Ergenlik, bireyin çocukluktan yetişkinliğe geçiş yaptığı ve önemli değişimler yaşadığı bir dönemdir. Bu süreçte aile içi çatışmaların aşırı olması, depresyon ve kaygı gelişimi riskini artırabilir.
Ergenler, bilişsel gelişimleri sayesinde daha karmaşık düşünmeye ve geleceği sorgulamaya başlarlar. Aileleriyle olan iletişimlerinde de değişimler gözlenir ve çatışmalar sıklıkla görülür. Aşırı aile içi çatışmalar, gençlerde depresyon gelişmesi için bir zemin hazırlayabilir.
Depresyonun erken teşhisi ve tedavisi, gençlerin duygusal, sosyal ve akademik gelişimleri için çok önemlidir. Tedavi edilmeyen depresyon, akademik başarıyı olumsuz etkileyebilir, okul reddi ve okulu bırakmaya yol açabilir.
Ayrıca depresyon yaşayan ergenlerde sosyal izolasyon ve kendine zarar verme riski artabilir. Depresyon kronikleştiğinde tekrarlama ihtimali artar ve kişinin yaşam kalitesini önemli ölçüde düşürür.
Erken yaşta depresyon tanısı alan çocuklarda akrabalarda da depresyonun daha sık görüldüğü vurgulanır. Aynı şekilde ailede intihar öyküsü de depresyon görülme sıklığını artırır.

_İncelenecek veriler:_
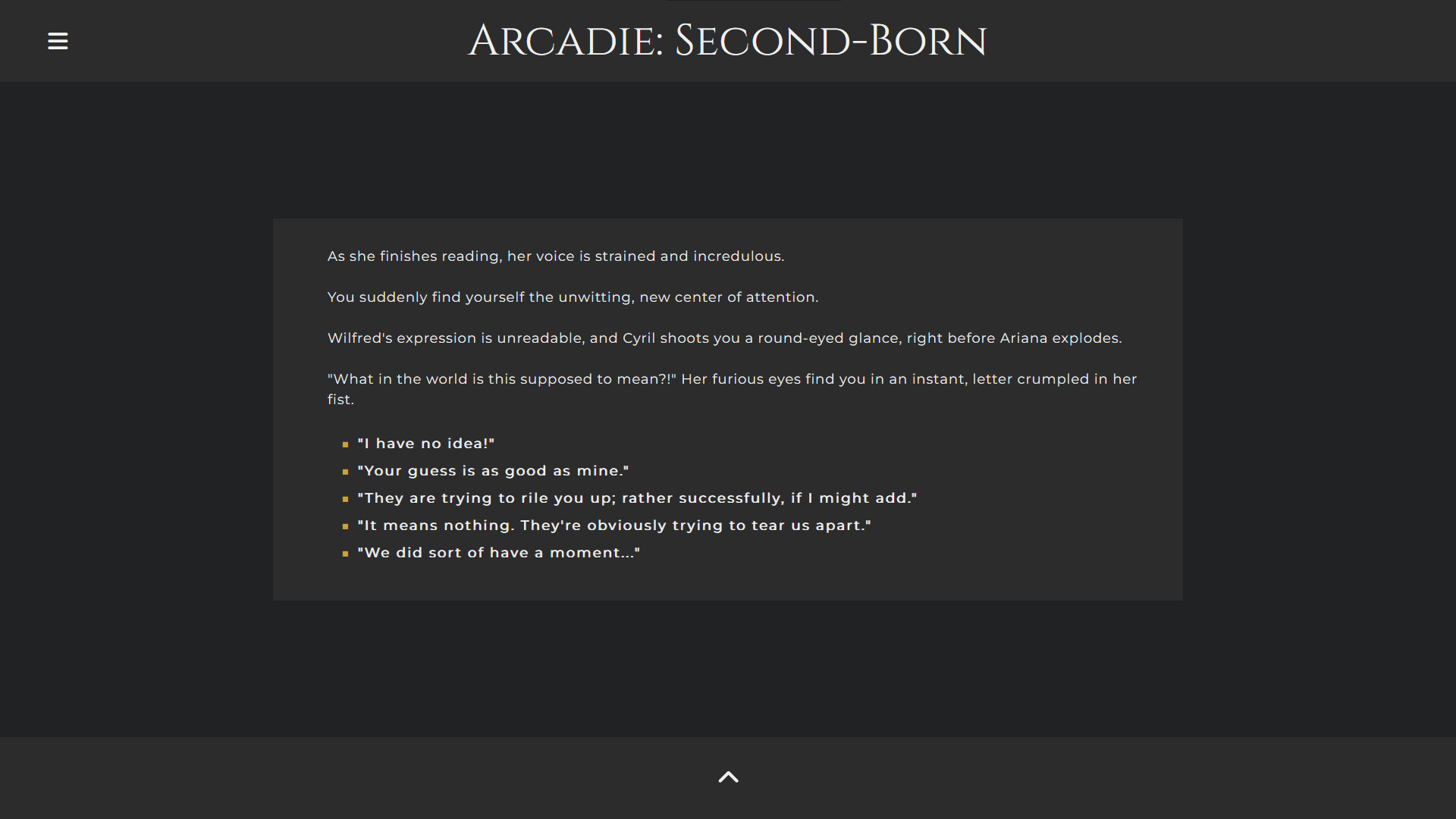Click the bullet marker beside "I have no idea!"
Screen dimensions: 1456x819
coord(347,445)
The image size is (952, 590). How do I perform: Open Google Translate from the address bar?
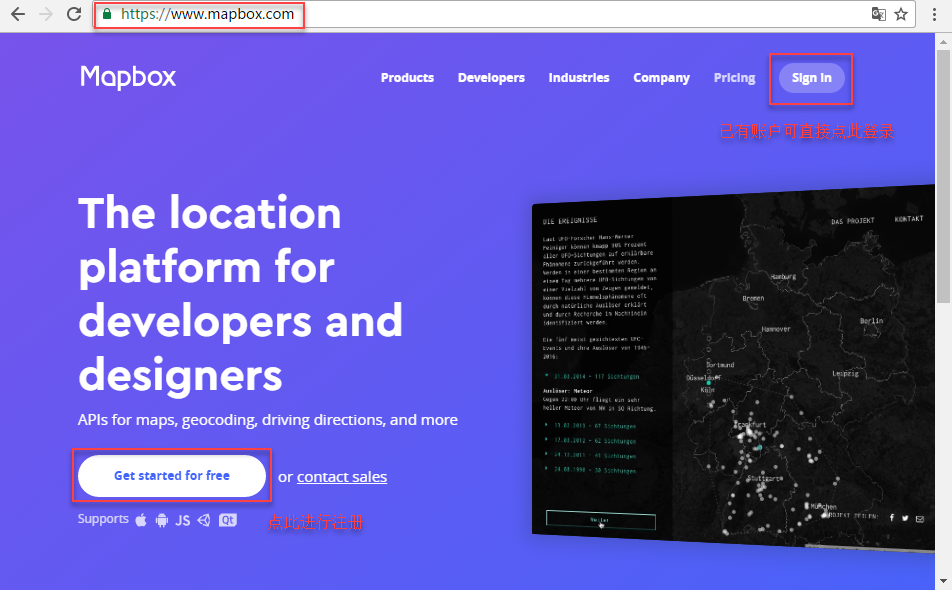click(x=878, y=14)
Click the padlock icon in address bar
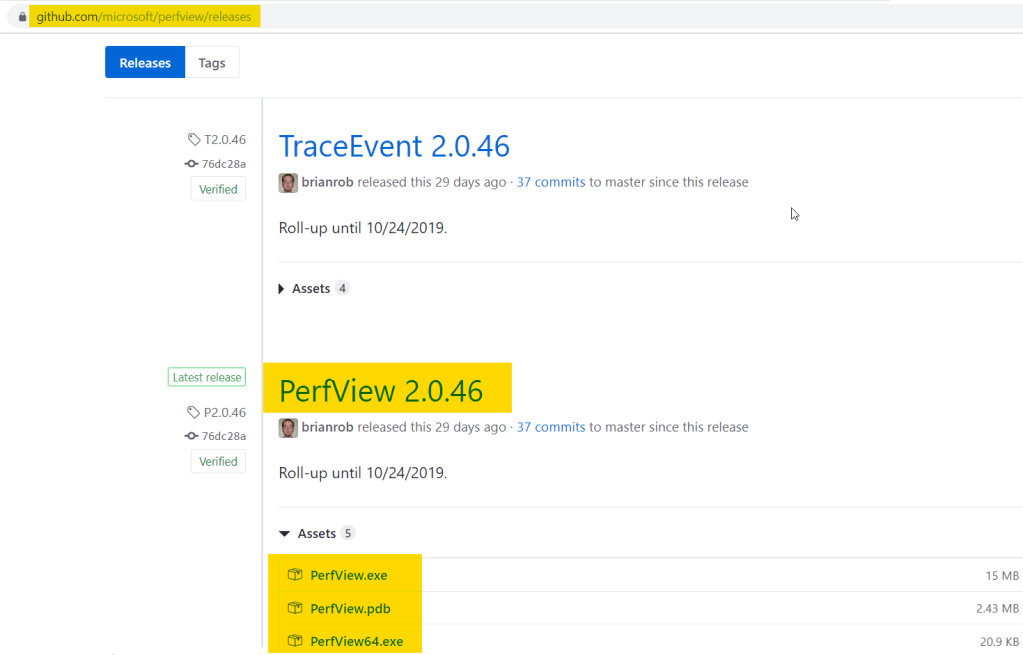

_Alıştırma 1:_ Ergenlik ve depresyon üzerine olan okuma parçasına göre tedavi edilmeyen depresyonun yol açabileceği sonuçları sıralayın.
_Alıştırma 2:_ Okuma parçasında akrabalarda depresyon görülmesinin yanında, ailede hangi öykünün depresyon görülme sıklığını artırdığı söyleniyor?

_Sonuç 1:_
Akademik başarıyı olumsuz etkileyebilir.
Okul reddine yol açabilir.
Okulu bırakmaya yol açabilir.

_Sonuç 2:_ Ailede intihar öyküsü.